Я думал, что знаю, как это устроено. Что у мести есть чёткая логика: тебе сделали больно — ты делаешь больно в ответ, и боль уравновешивается, и наступает покой. Я строил этот расчёт годами, по нему сверял каждое решение, по нему выкупил этот завод, по нему притащил её в свой дом и заставил подписать контракт. Всё сходилось на бумаге. Всё было идеально на бумаге.
Но никто не предупредил меня, что человек, которому ты мстишь, может оказаться не тем монстром, которого ты для себя нарисовал. Что у него будет белое от страха лицо, когда отцу станет плохо. Что он будет крутить на пальце несуществующее кольцо. Что он будет пахнуть цитрусом и ванилью и спать в трёх стенах от тебя, и от этого ты разучишься спать сам. Никто не предупредил, что мстить живому человеку — совсем не то же самое, что мстить призраку, которого ты семь лет держал в голове.
Старый мастер вышел следом, закурил у стены, кивнул мне на прощание, как кивают незнакомцу, который случайно забрёл и сейчас уедет навсегда. Он так и не узнал меня. И, может, это было к лучшему. Тот мальчишка, которого он помнил — если он его вообще помнил, — таскал ящики и смотрел на дочь хозяина так, что это видели все, кроме самой дочери хозяина. Этот мальчишка остался здесь, в этих стенах, в запахе горячего стекла. А человек, что приехал на чёрной машине, был кем-то другим. Я давно не был уверен, что он мне нравится.

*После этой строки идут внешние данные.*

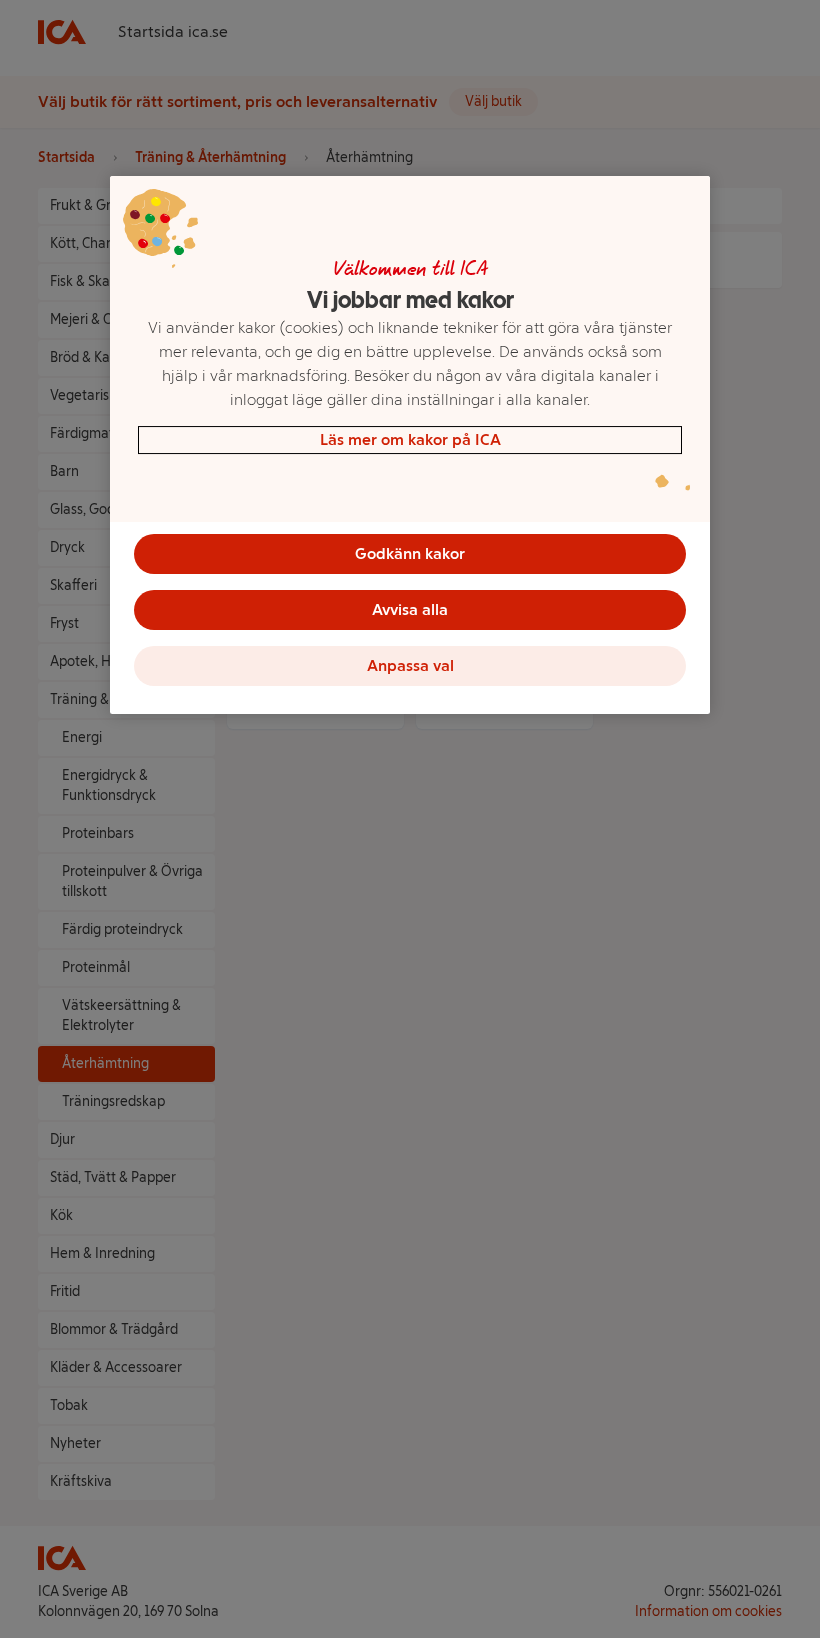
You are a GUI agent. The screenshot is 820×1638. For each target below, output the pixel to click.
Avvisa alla (410, 609)
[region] (410, 445)
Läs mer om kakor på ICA (410, 439)
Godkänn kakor (410, 553)
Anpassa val (410, 665)
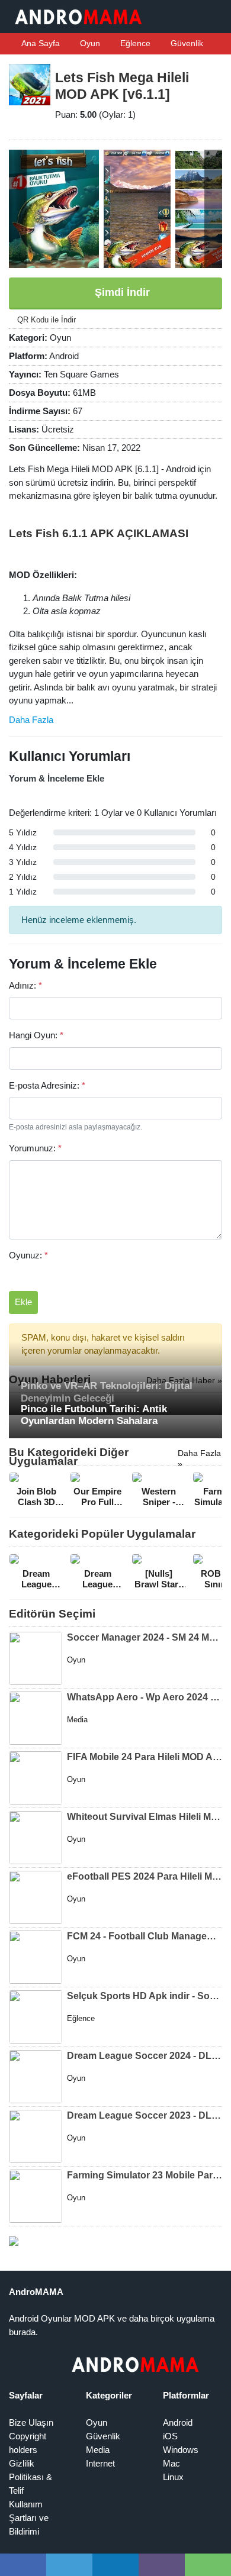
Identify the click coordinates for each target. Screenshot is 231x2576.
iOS (170, 2436)
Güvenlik (185, 43)
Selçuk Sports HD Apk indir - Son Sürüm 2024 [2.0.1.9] (144, 1996)
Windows (180, 2450)
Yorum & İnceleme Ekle (56, 778)
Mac (171, 2463)
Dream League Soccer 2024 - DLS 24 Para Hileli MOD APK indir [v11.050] (144, 2056)
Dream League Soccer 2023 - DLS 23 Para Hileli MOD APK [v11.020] (144, 2115)
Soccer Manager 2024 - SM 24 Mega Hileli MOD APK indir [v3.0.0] (144, 1637)
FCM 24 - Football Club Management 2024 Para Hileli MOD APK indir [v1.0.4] (144, 1936)
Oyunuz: (28, 1255)
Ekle (23, 1302)
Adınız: (25, 985)
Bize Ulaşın (31, 2422)
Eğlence (134, 43)
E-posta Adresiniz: (47, 1085)
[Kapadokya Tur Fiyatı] (13, 2240)
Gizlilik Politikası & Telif (30, 2477)
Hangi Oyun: (36, 1035)
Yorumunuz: (35, 1148)
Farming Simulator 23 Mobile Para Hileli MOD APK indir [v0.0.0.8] (144, 2175)
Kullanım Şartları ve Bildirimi (29, 2517)
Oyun (89, 43)
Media (98, 2450)
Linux (173, 2477)
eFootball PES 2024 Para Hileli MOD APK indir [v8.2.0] (144, 1876)
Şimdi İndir (121, 292)
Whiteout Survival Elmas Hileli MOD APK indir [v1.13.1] (144, 1817)
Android (177, 2422)
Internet (100, 2463)
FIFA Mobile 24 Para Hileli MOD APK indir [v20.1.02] (144, 1757)
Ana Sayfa (40, 43)
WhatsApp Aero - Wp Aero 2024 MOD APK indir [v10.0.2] (144, 1697)
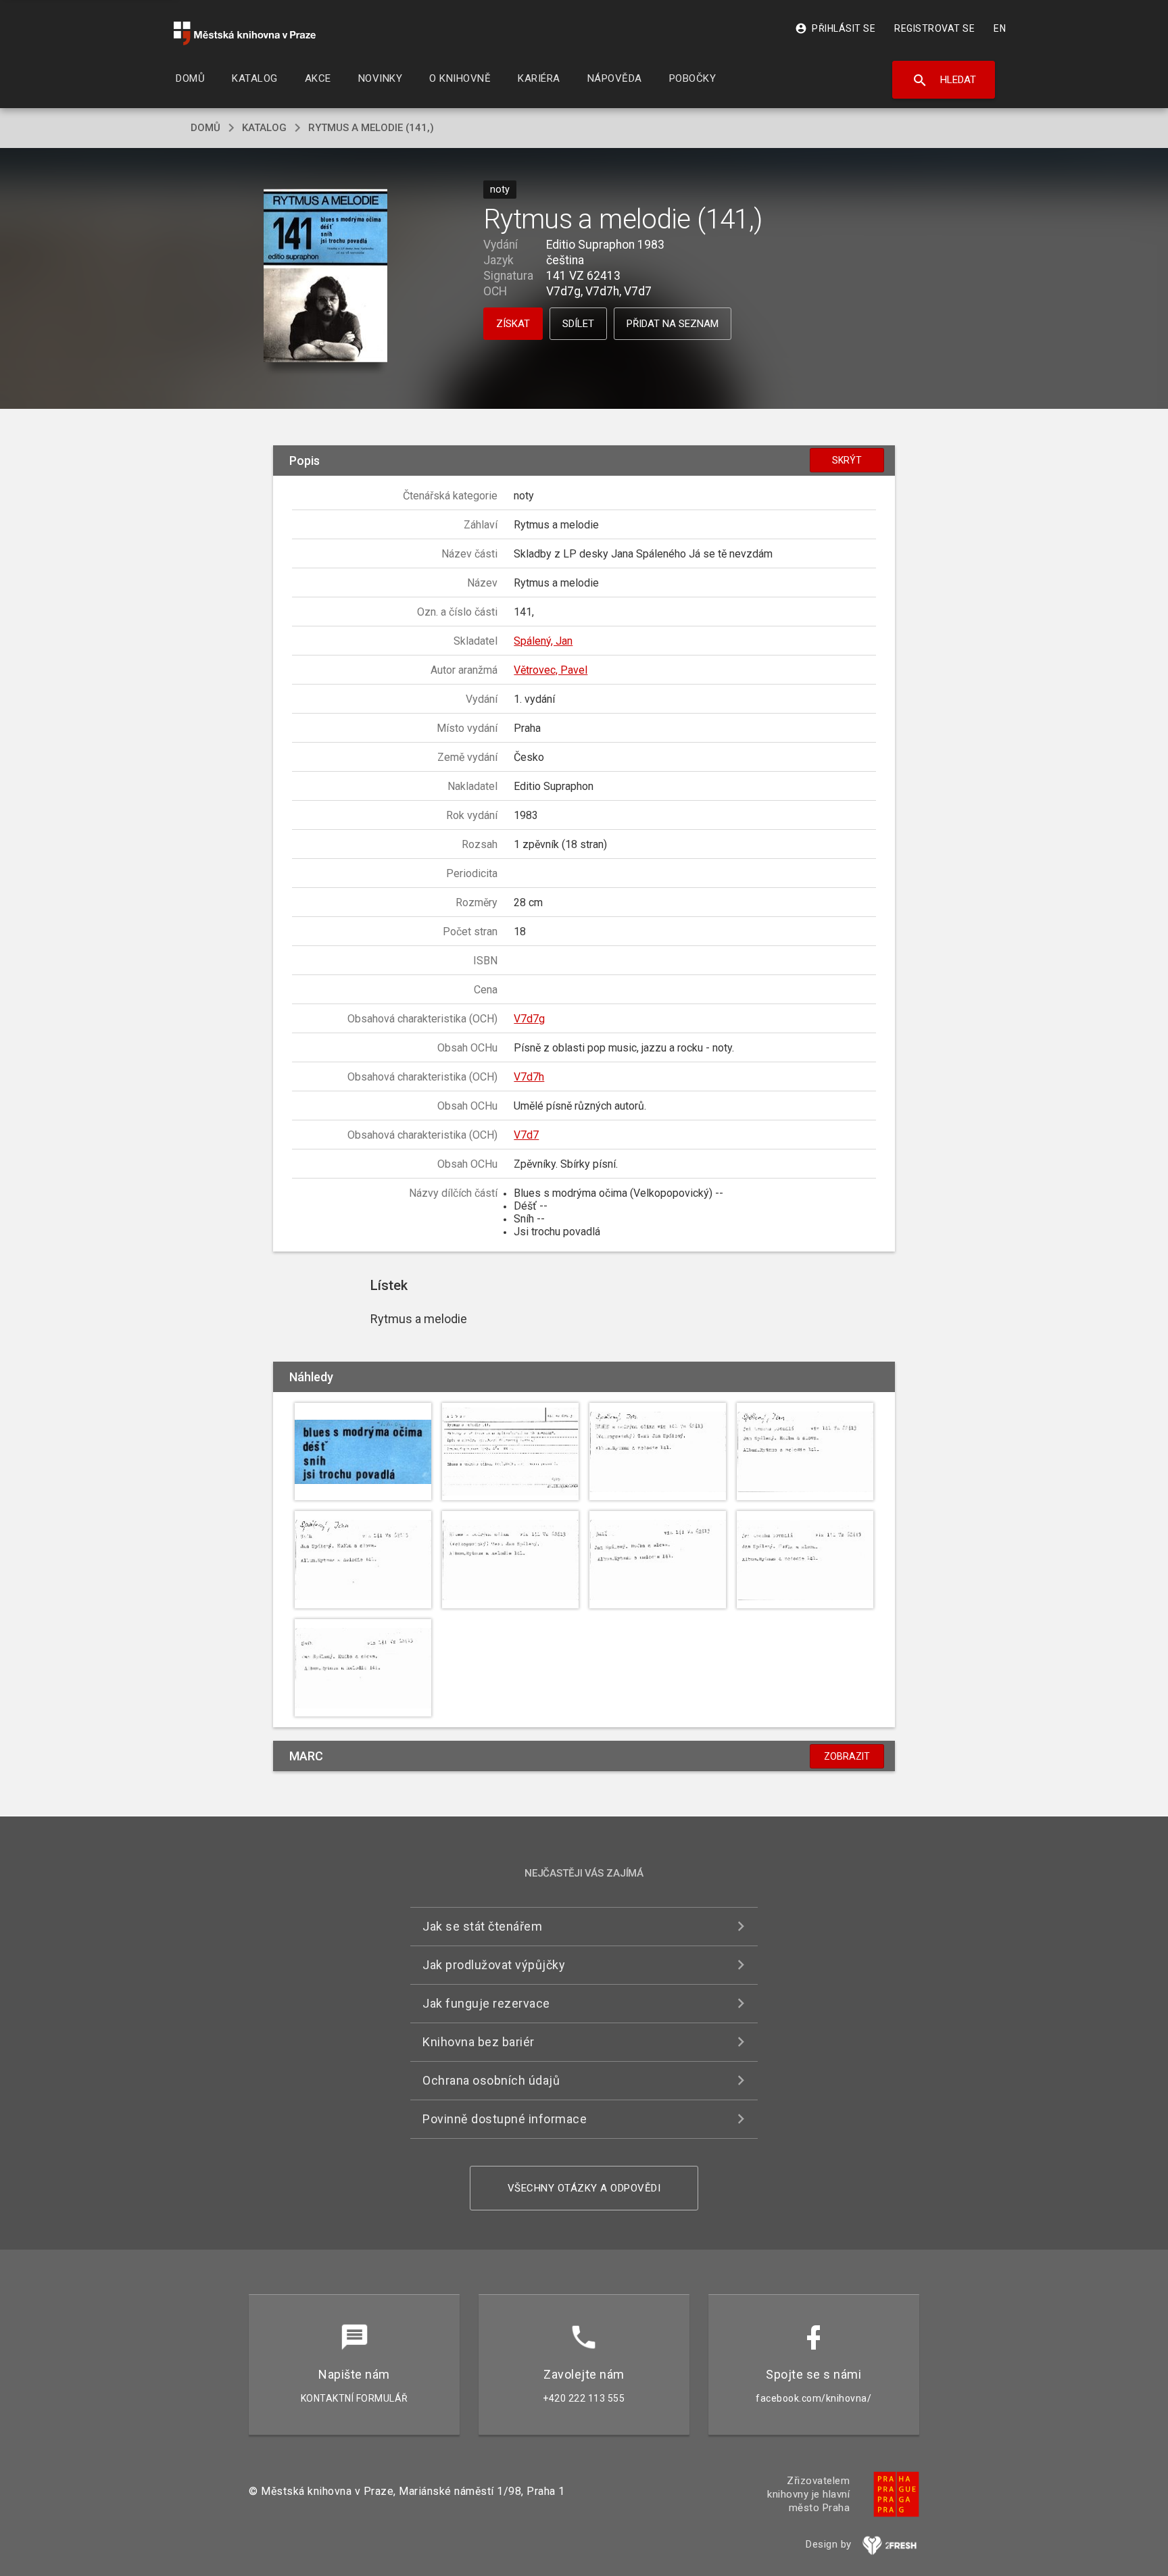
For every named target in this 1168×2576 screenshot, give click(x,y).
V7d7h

Я сел в машину и долго не заводил мотор.
Месть, оказывается, имеет вкус. И вкус у неё — горячего стекла и кваса из трёхлитровой банки. И этот вкус, впервые за все эти годы, показался мне не сладким, а просто горьким.
Я завёл наконец мотор и выехал за ворота, и заспанный охранник махнул мне рукой, и я кивнул в ответ. По трассе обратно я ехал медленно, против всех своих привычек, не разгоняясь, будто оттягивал возвращение в дом, где меня ждала она — спящая, ничего не знающая о том, где я был на рассвете и что я там понял. А понял я простую и страшную вещь, от которой до сих пор сводило зубы.
Я могу довести этот контракт до конца. Могу отнять у неё год жизни, заставить улыбаться на приёмах, играть мою невесту, спать в трёх стенах от меня и сходить с ума так же, как схожу я. Могу растянуть это на все двенадцать месяцев и под занавес уничтожить, как и планировал. Всё это в моей власти — у меня есть деньги, есть подпись на бумаге, есть холод, который довёл меня до сорок третьего этажа.